The Collection of Second World War and Modern Gallantry Awards formed by the late William Oakley
Date of Auction: 12th December 2012
Sold for £2,200
Estimate: £2,000 - £2,500
Military Medal, G.VI.R. (3309766 A. Cpl. J. McGarvey, H.L.I.); India General Service 1908-35, 1 clasp, North West Frontier 1935 (3309766 Pte. J. McGarvey, H.L.I.); 1939-45 Star; Africa Star; Italy Star; Defence and War Medals 1939-45, mounted as worn, contact wear and edge bruising, otherwise very fine or better (7) £2000-2500
FootnoteM.M. London Gazette 24 September 1942. The original recommendation states:
‘This N.C.O. was one of a section operating in front of the guns of a Jock Column in the area of Bir Hamsa, when the position was overrun on 25 June 1942, and he and many of the column were made prisoners. For three days he travelled without food until arrival in Tobruk on 28 June where he remained until 6 July.
Determined to escape, he and two O.Rs of the South African Forces, feigned dysentery, and succeeded in remaining in Tobruk when the rest of the British prisoner personnel were evacuated. These men attempted to escape on night of 6 July but failed owing to the activity of the R.A.F. They succeeded, however, the following night, and after five or six days trekking across the desert, reached Fort Capuzzo where they fell in with some Senussi who provided them with food.
Continuing their journey these men were unlucky in being discovered by Italians who again made them prisoners and conducted them via Mersa Matruh to Sidi Barrani. Here he and several other additional prisoners, who had fallen into the hands of the enemy, were sent back under the escort of four Italians to Tobruk. On the first night, after having stopped for food near Kilo 45, the party, now twelve strong, overpowered their guards and forced the Italian driver of one lorry to drive them up Halfaya Pass in an attempt to reach Siwa.

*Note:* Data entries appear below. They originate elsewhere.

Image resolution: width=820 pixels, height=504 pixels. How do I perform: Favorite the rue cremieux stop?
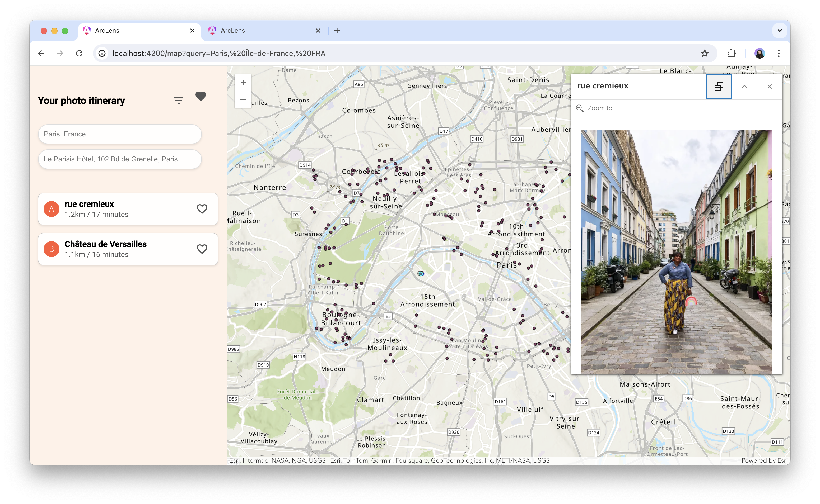click(202, 209)
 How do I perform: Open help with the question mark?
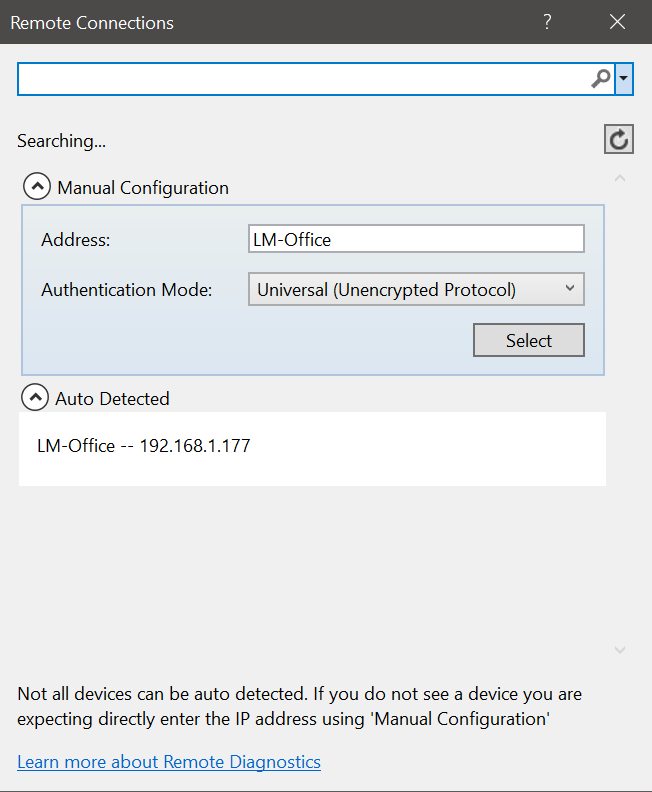(547, 22)
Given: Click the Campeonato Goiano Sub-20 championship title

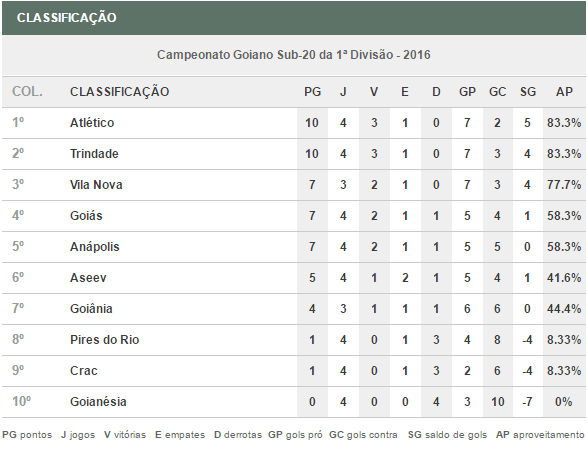Looking at the screenshot, I should point(294,55).
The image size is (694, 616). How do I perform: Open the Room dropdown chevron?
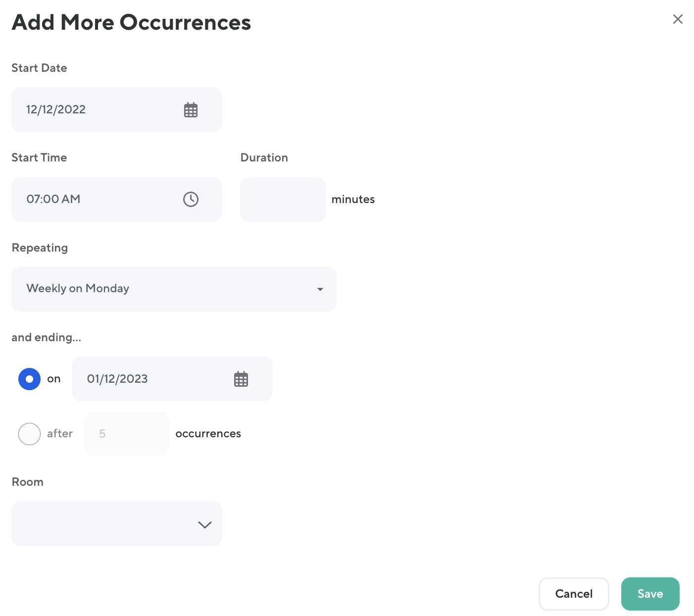[204, 524]
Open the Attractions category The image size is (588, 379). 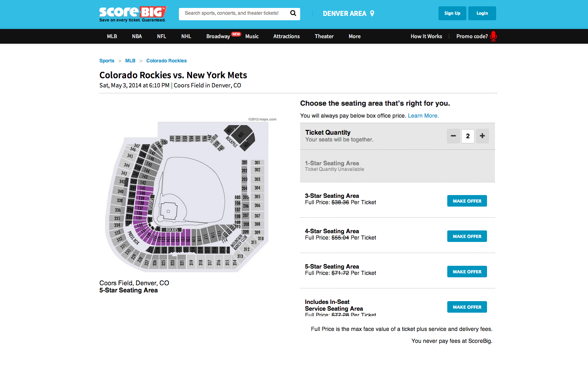286,36
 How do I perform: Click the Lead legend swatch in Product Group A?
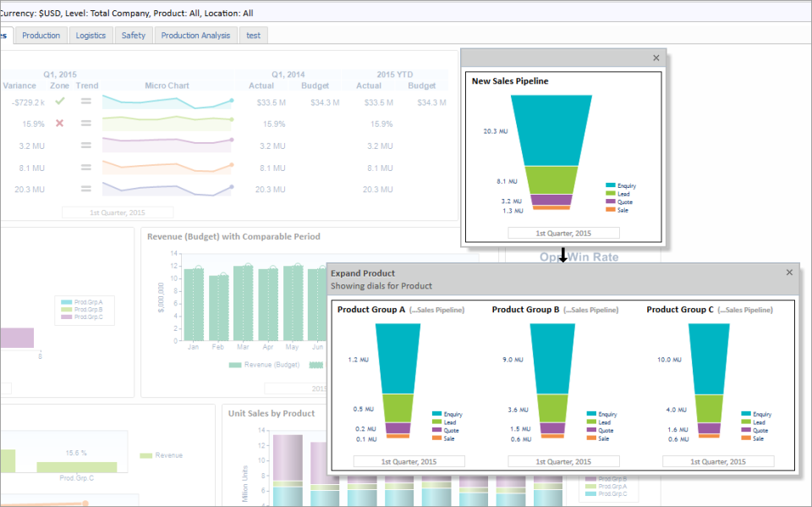point(436,422)
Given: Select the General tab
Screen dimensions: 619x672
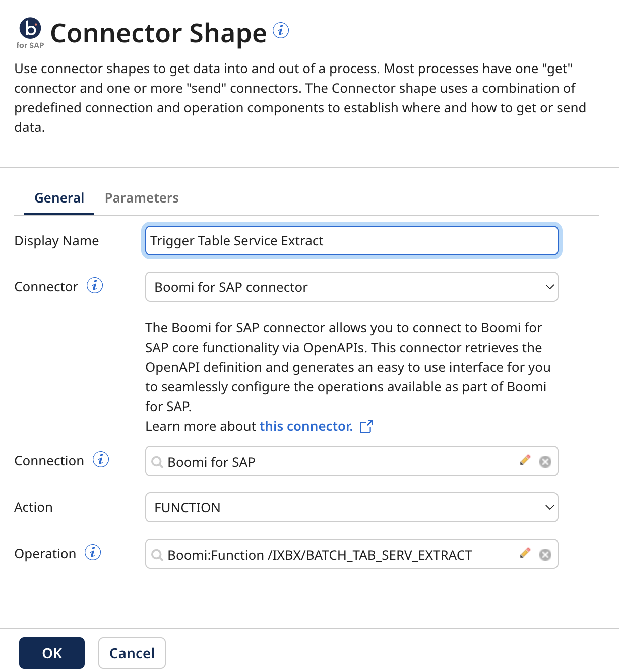Looking at the screenshot, I should click(58, 198).
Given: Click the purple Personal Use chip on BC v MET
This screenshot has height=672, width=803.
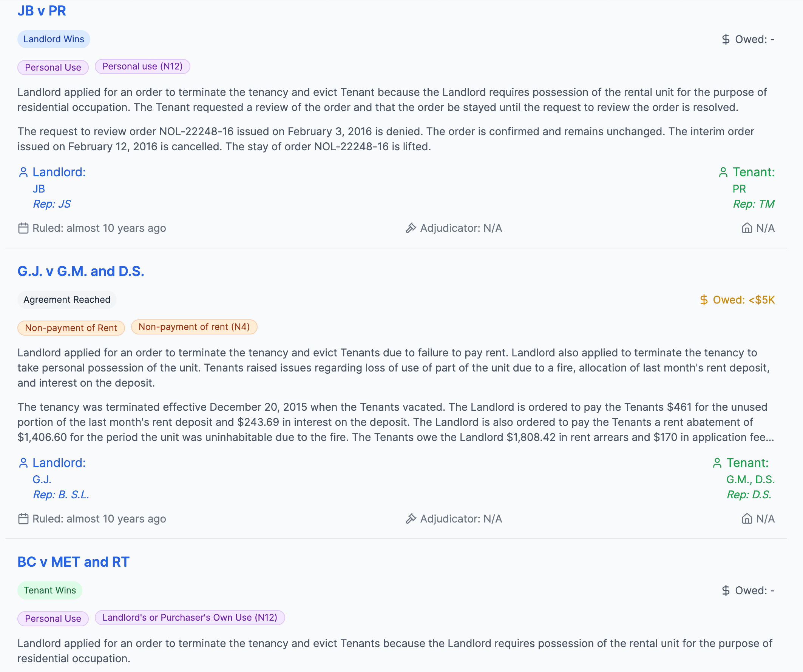Looking at the screenshot, I should pos(53,618).

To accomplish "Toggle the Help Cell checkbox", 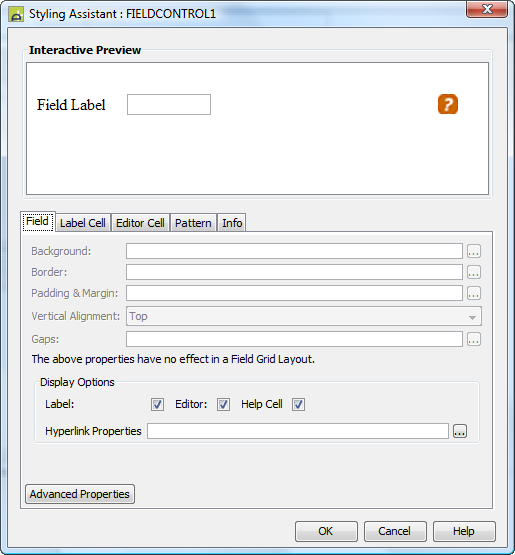I will point(298,404).
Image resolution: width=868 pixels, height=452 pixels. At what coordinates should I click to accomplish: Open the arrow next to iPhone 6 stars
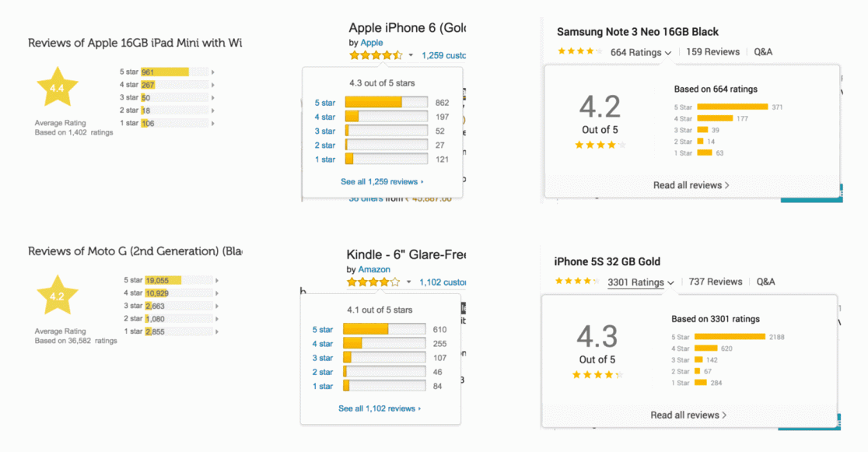click(411, 55)
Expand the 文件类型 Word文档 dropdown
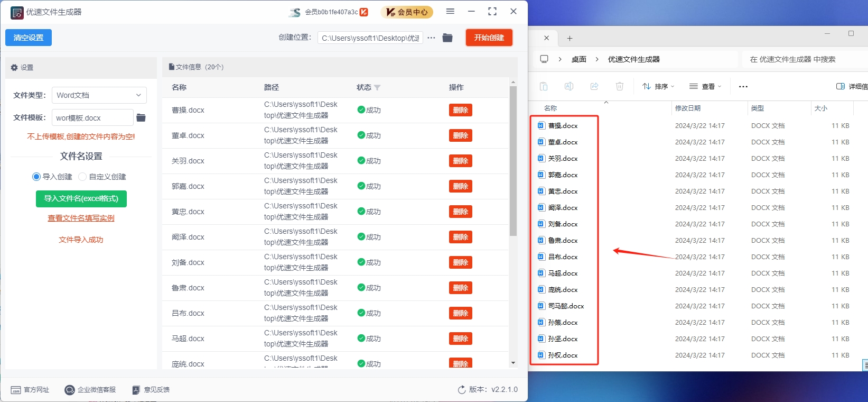This screenshot has width=868, height=402. (99, 95)
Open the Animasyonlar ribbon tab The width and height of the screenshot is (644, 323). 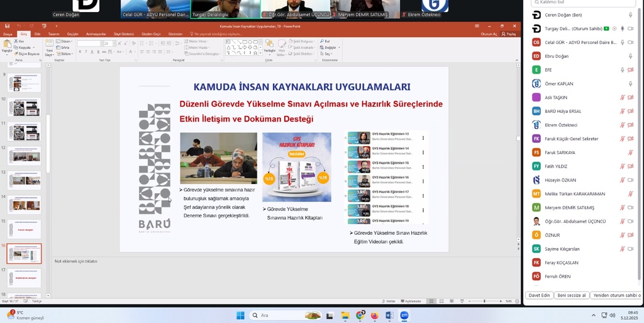click(96, 34)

Owing to shortage of oil and loss of direction by night the party decided to give up the attempt to make Siwa, and headed north to the coast road, where after a further two days of travelling they fell in with a British patrol, and were rescued.
By his grim determination not to remain in enemy hands and his ability to carry on without food and with little water, over a period of several days trekking in the desert, this N.C.O. has proved himself to be a very efficient soldier and leader, and has set a fine example of coolness and determination to all his comrades.’
James McGarvey was serving in the 2nd Battalion, Highland Light Infantry at the time of the above deeds.